Although the AL-300 was the big beast from this lineup, the AL-80 was just second to it - another rare deck from cassette's heyday, and from Alpine's heyday, too, still named ALPAGE.
Here used were Sony's PPM meters, inaugurated in... 1974 - maturity did you say ?
Funny they chose to use the "old" system, though, instead of Sony's then-available LCD meters found on the TC-K8B (1977) or 1979's pre-Esprit TC-K88B...
The FL counter functions with an IR sensor which counts each quarter of a turn the take-up reel makes ; the PPM meter has a 1:4 logarithmic scale and displays levels between -30dB and +10dB.
The AL-80's play head has a super-narrow gap of 1µ, the record head a 5µ gap ; both are made of laminated ferrite. The smaller AL-60's has a rec/play combi head made of "Sendust Core" with a hyperbolic shape.
The Luxman takeover was just around the corner in 1981, and there were plenty of projects for that luxurious brand : cassette decks were selling like hotcakes because their technology was reaching maturity.

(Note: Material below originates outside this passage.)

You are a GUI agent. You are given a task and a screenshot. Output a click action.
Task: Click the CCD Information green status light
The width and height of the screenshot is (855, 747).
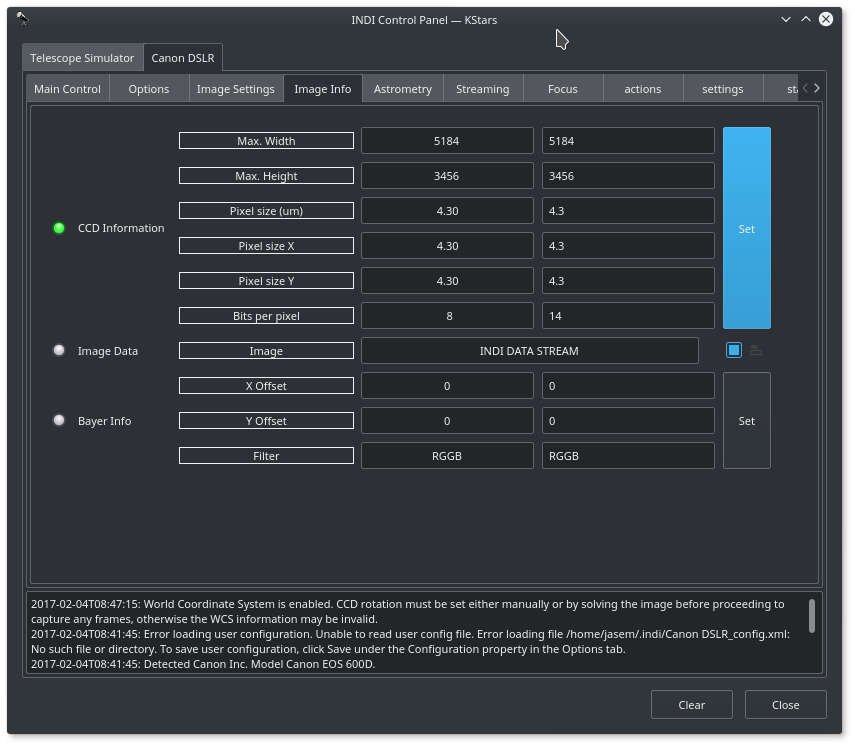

Alpine was then developing high-end CD players (both for itself and for Luxman) as well as PCM processors (both for itself and for Luxman) and even attempted to impose a CVC-based video/PCM recorder (DAT-8200) but none of these grand designs ever reached the market.
Alpine was since the 1970s the major OEM provider of cassette mechanisms (and of pots and switches) and remained that until cassettes faded as prefered recording format.
The AL-80 was superceded by the AL-85 (aka Luxman K-04) and AL-90 (aka Luxman K-05), perhaps better but much less good-looking in boring black and non-sculptured, non-backlit front design. Sans PPM meters either.
Alpine, aka ALPS is still around and the tag "ALPS potentiometer" still means crème de la crème :)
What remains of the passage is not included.